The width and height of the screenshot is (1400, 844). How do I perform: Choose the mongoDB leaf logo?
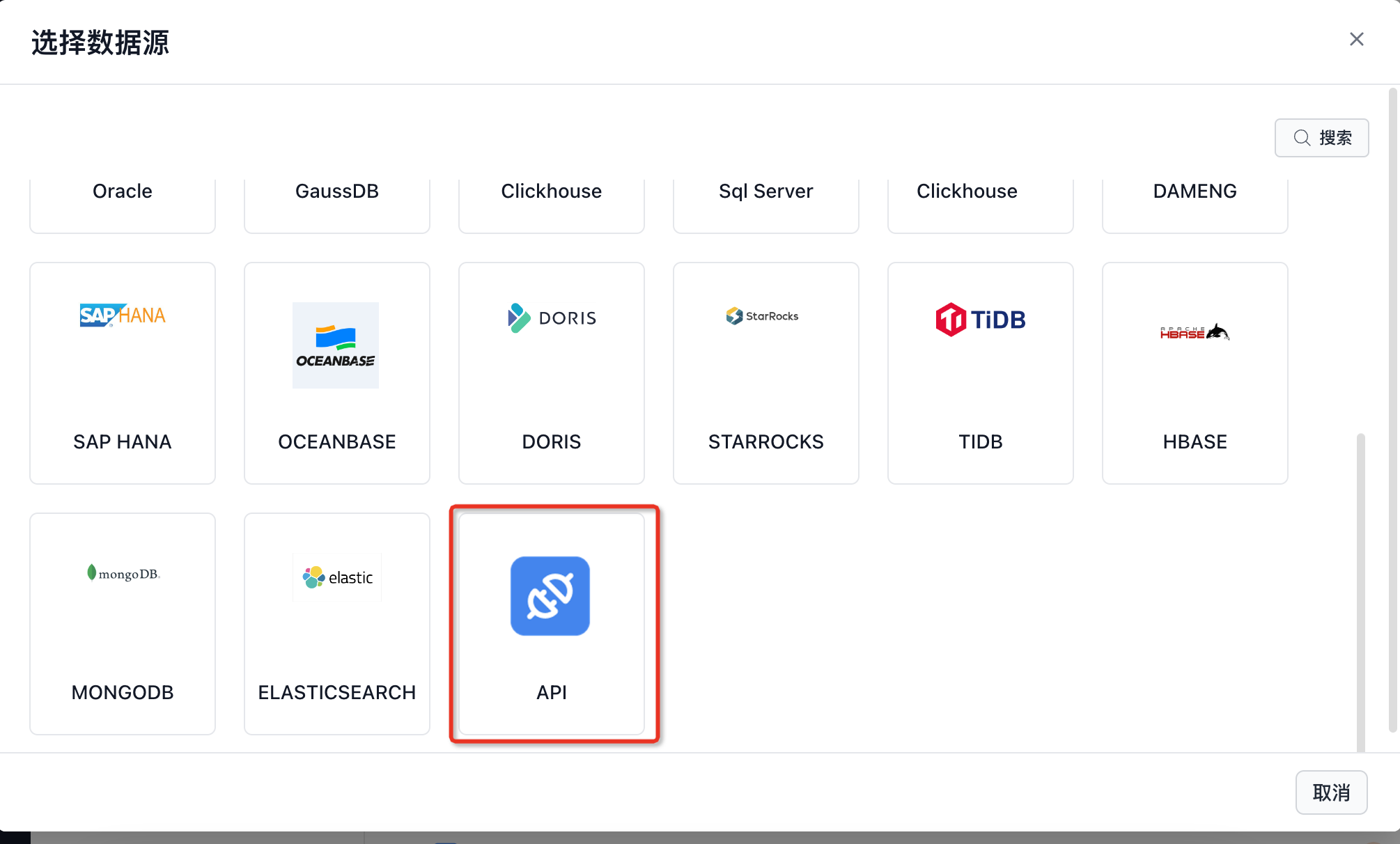pyautogui.click(x=92, y=572)
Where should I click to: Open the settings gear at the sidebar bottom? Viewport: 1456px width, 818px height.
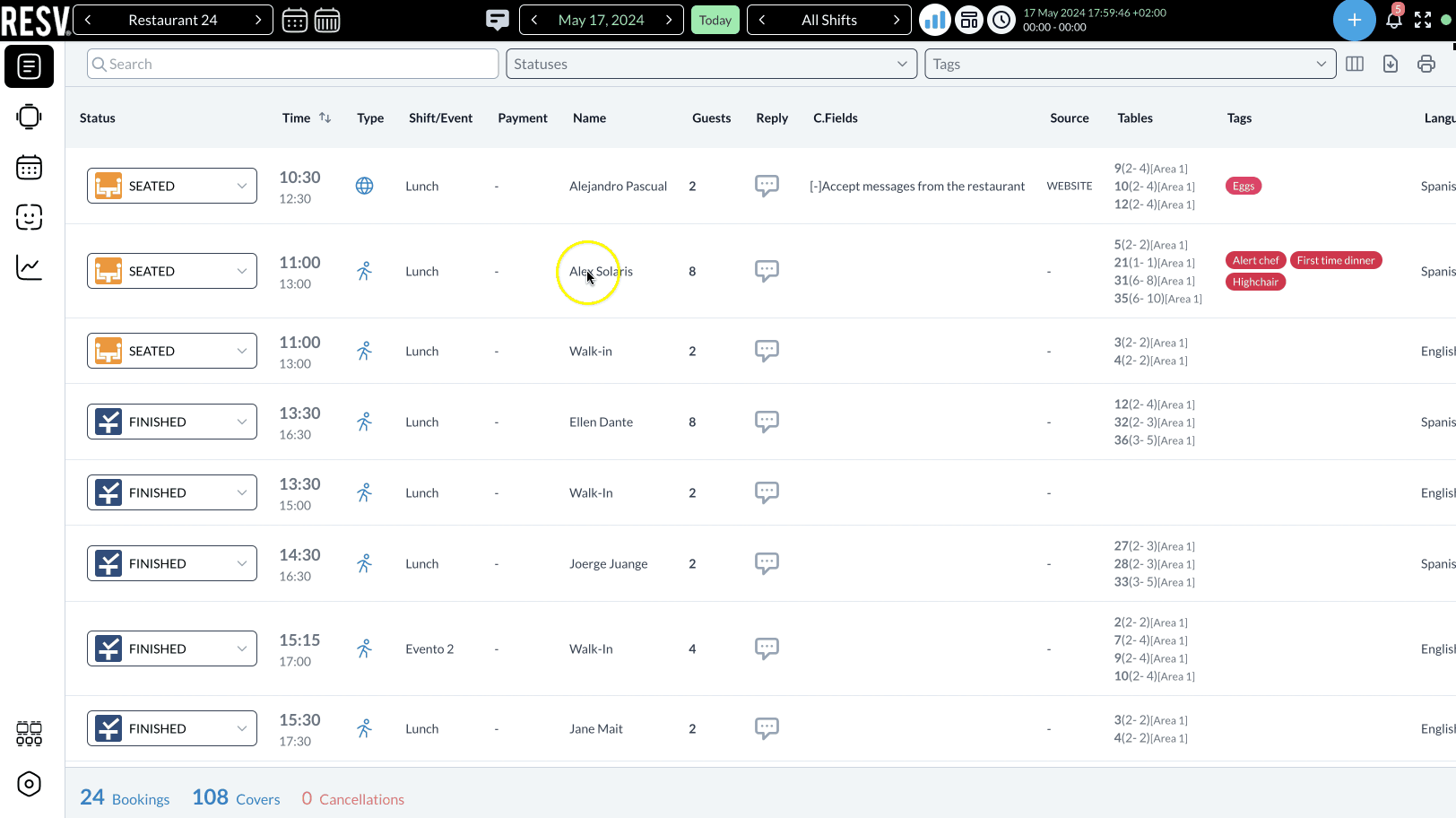click(x=29, y=784)
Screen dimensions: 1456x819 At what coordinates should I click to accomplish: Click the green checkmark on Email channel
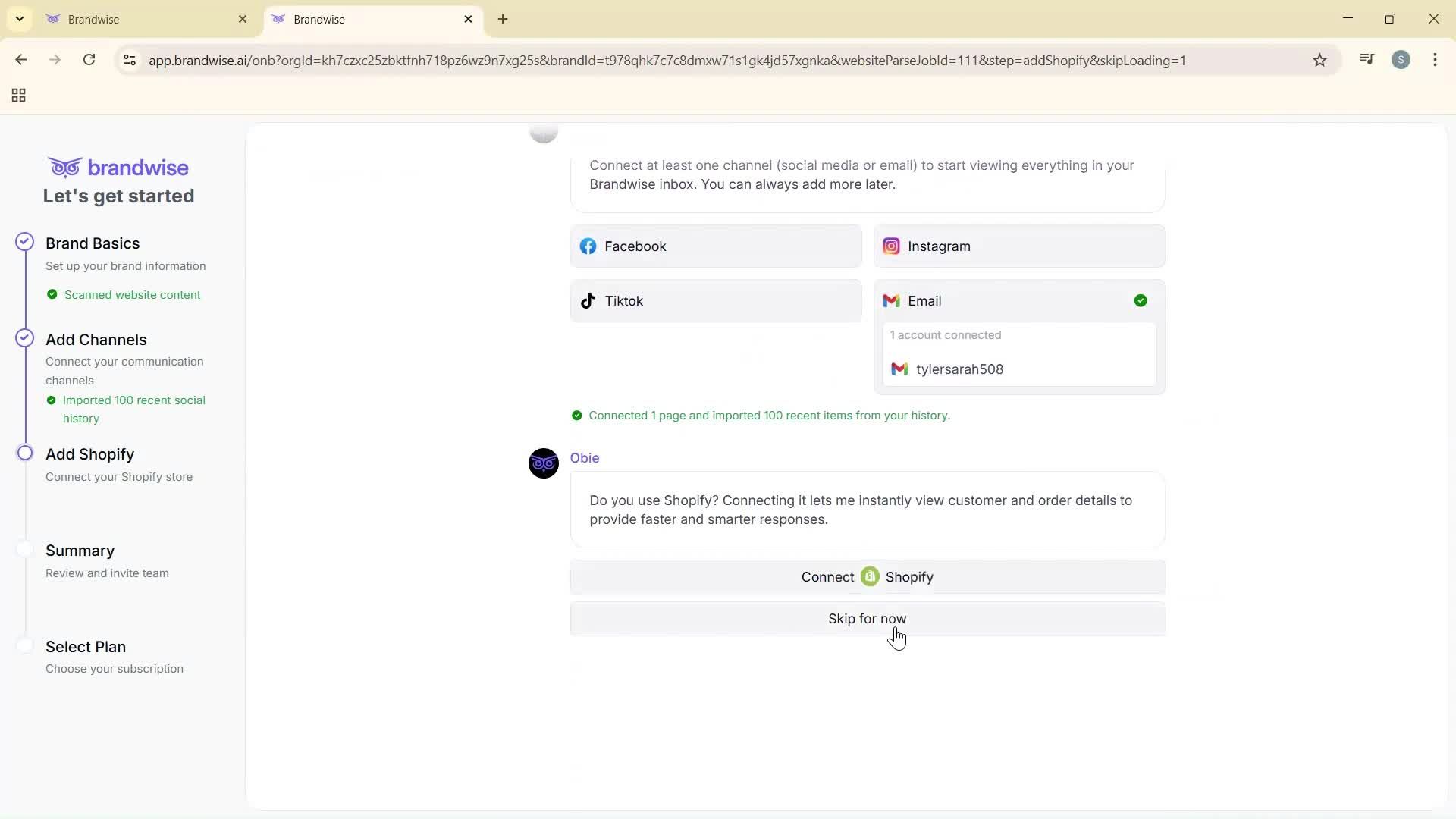coord(1141,300)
•••••
▸ Directions for this task
Repeat each line word for word, from the one with "Screen dimensions: 1456x819" down to the last line of the data, and keep the pictures out of it.

▸ Expected output
Screen dimensions: 1456x819 At what coordinates should I click to accomplish: Click the green checkmark on Email channel
coord(1141,300)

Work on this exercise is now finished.